Your assignment: Pull every line containing "Kosher" from the data.

[Entries taken from a collection]
BEGIN
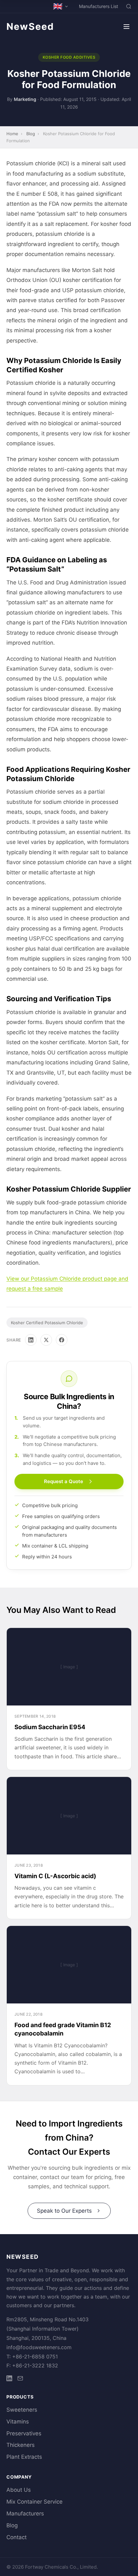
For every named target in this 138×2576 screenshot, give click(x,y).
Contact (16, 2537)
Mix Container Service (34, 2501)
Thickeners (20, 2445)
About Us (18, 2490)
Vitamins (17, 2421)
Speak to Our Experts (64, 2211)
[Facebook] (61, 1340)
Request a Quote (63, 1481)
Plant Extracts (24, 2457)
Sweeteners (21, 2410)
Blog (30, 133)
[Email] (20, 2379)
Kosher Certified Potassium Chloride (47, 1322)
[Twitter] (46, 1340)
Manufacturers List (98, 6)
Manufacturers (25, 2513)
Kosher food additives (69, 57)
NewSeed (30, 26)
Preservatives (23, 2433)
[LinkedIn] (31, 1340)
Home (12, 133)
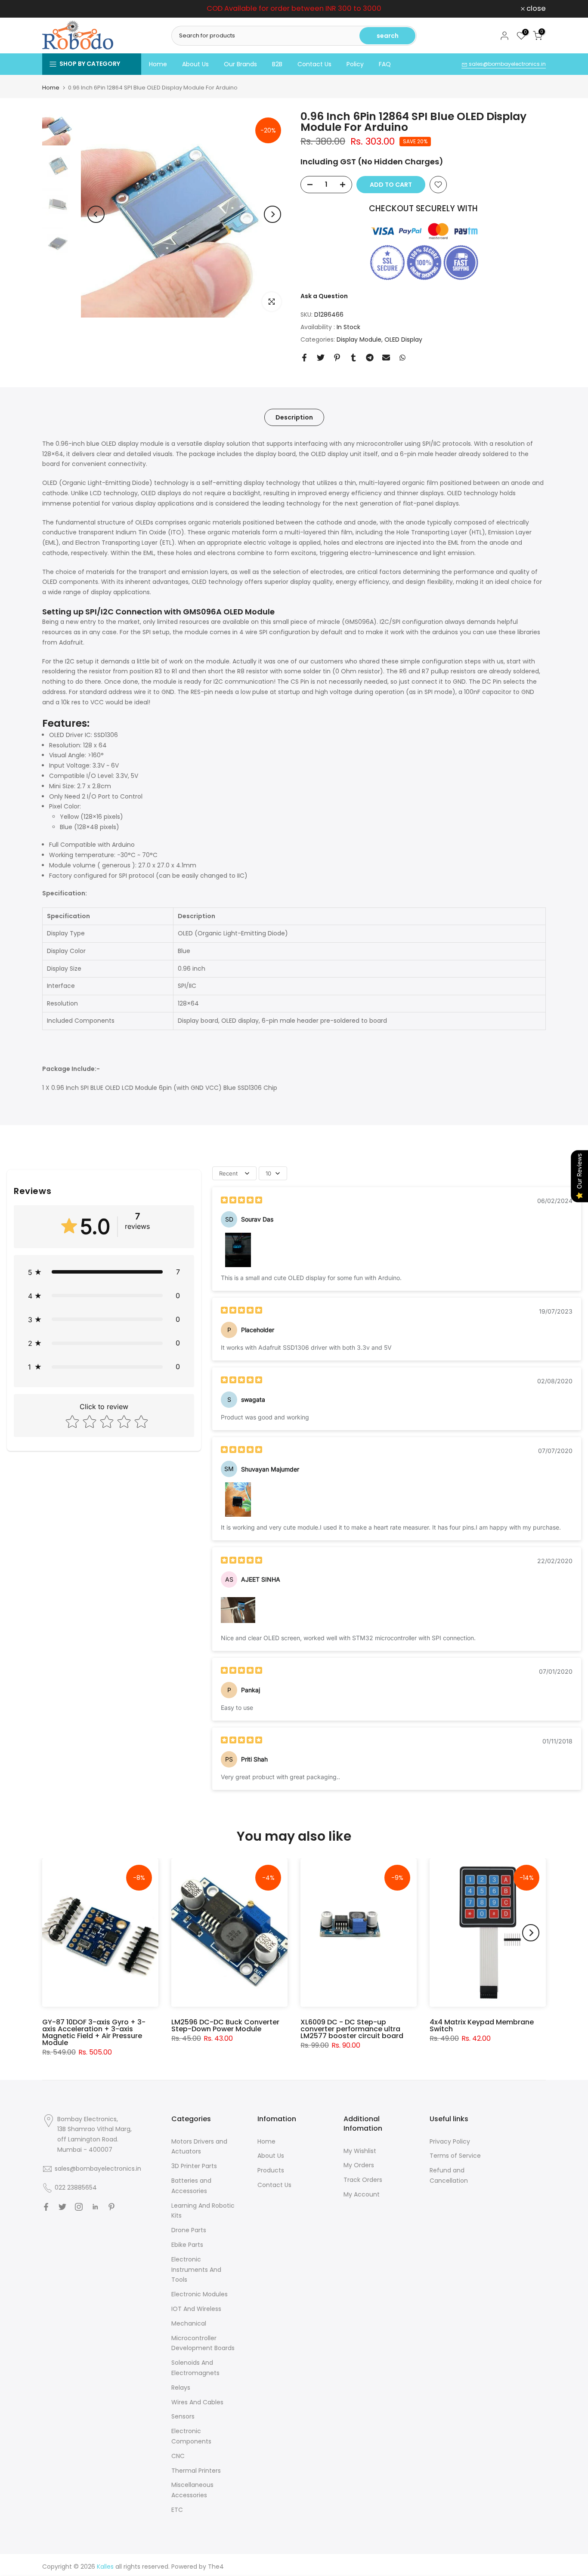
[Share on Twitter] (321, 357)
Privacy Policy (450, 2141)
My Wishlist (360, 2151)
END
Exercise answer:
Kosher Certified Potassium Chloride (47, 1322)
Kosher food additives (69, 57)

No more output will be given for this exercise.